The answer should consist of the records below, repeated exactly, and no pictures.

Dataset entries
════════════════════
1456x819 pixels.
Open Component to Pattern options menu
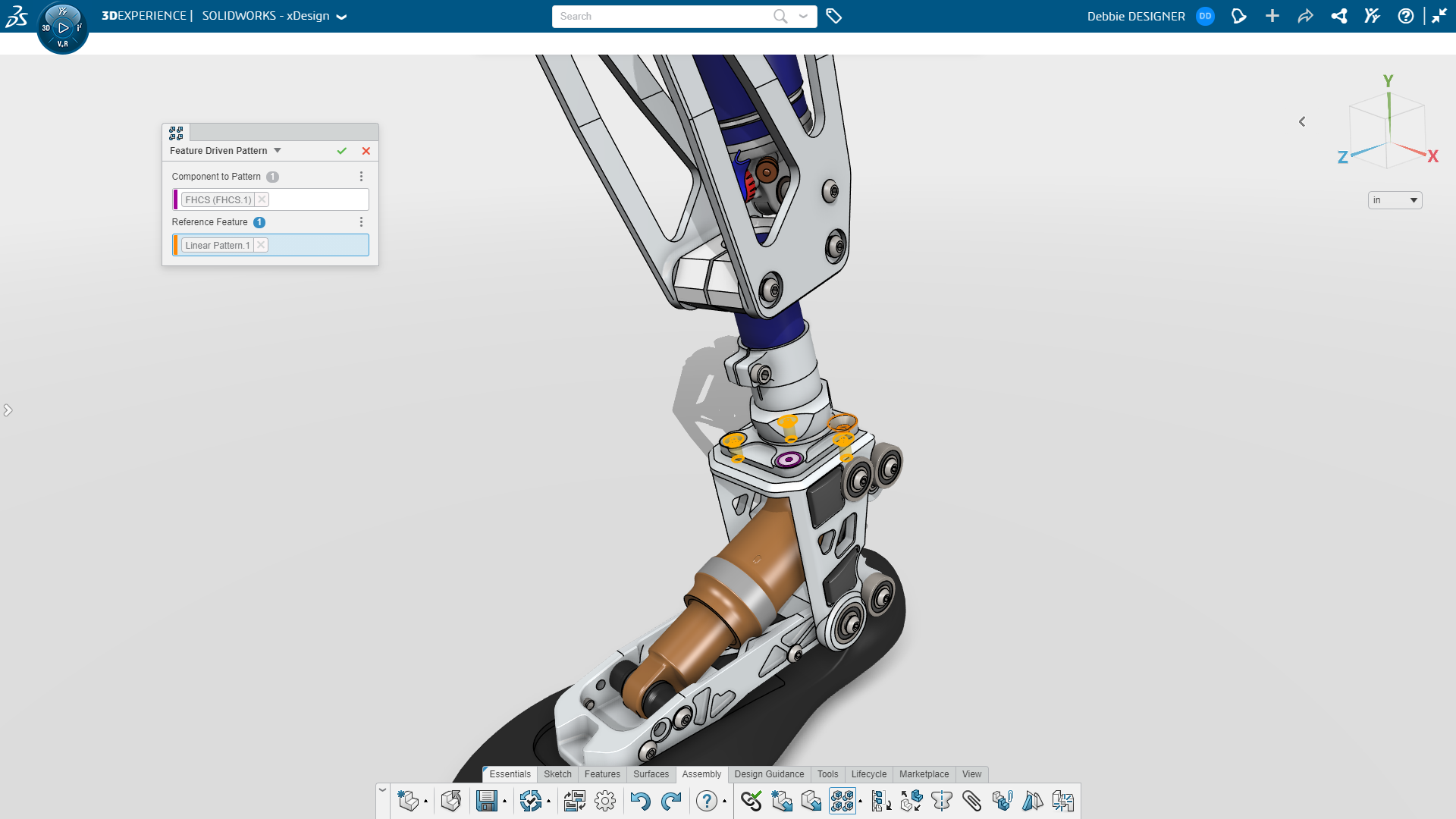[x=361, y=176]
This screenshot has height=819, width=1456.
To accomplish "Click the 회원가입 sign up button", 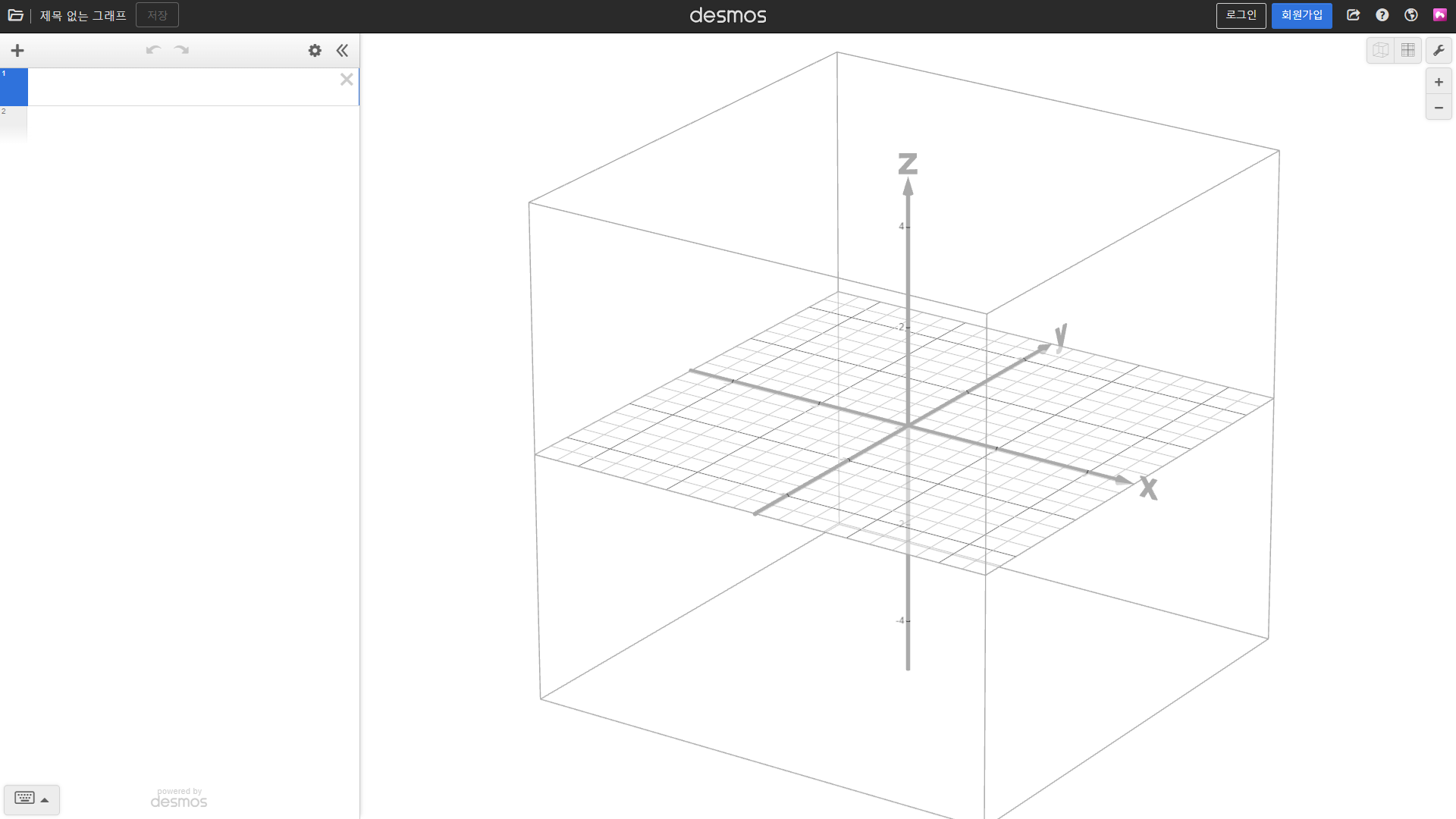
════════════════════
YOUR SOLUTION:
1456x819 pixels.
Open Component to Pattern options menu
[x=361, y=176]
This screenshot has height=819, width=1456.
To accomplish "Click the 회원가입 sign up button", 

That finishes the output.